Observation data (J2000 epoch)
- Constellation: Pisces
- Right ascension: 01^{h} 07^{m} 47.1^{s}
- Declination: +32° 18′ 36″
- Redshift: 0.018159
- Heliocentric radial velocity: 5,444 km/s
- Apparent magnitude (V): 15.42

Characteristics
- Type: E3:
- Apparent size (V): 0.9' × 0.8'

Other designations
- CGCG 501-090, MCG +05-03-059, 2MASX J01074719+3218532, 2MASXi J0107471+321835, PGC 4005.

= NGC 388 =

Galaxy in the constellation Pisces

NGC 388 is an elliptical galaxy located in the constellation Pisces. It was discovered on November 4, 1850, by Bindon Stoney. It was described by Dreyer as "very faint, small, round." Along with galaxies NGC 375, NGC 379, NGC 382, NGC 383, NGC 384, NGC 385, NGC 386 and NGC 387, NGC 388 forms a galaxy cluster called Arp 331.

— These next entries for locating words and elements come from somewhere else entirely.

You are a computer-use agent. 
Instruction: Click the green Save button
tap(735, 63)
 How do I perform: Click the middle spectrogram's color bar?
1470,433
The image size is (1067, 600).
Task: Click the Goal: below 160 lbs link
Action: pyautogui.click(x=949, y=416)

NGC 388 is considered to be part of a galaxy group known as LGG 18 or NGC 452 Group. It has at least 17 members, which are NGC 383, NGC 385, NGC 399, NGC 403, NGC 420, NGC 443, NGC 444, NGC 392, NGC 452, NGC 374, NGC 382, NGC 410, NGC 414, IC 1654, IC 1618 and IC 1652.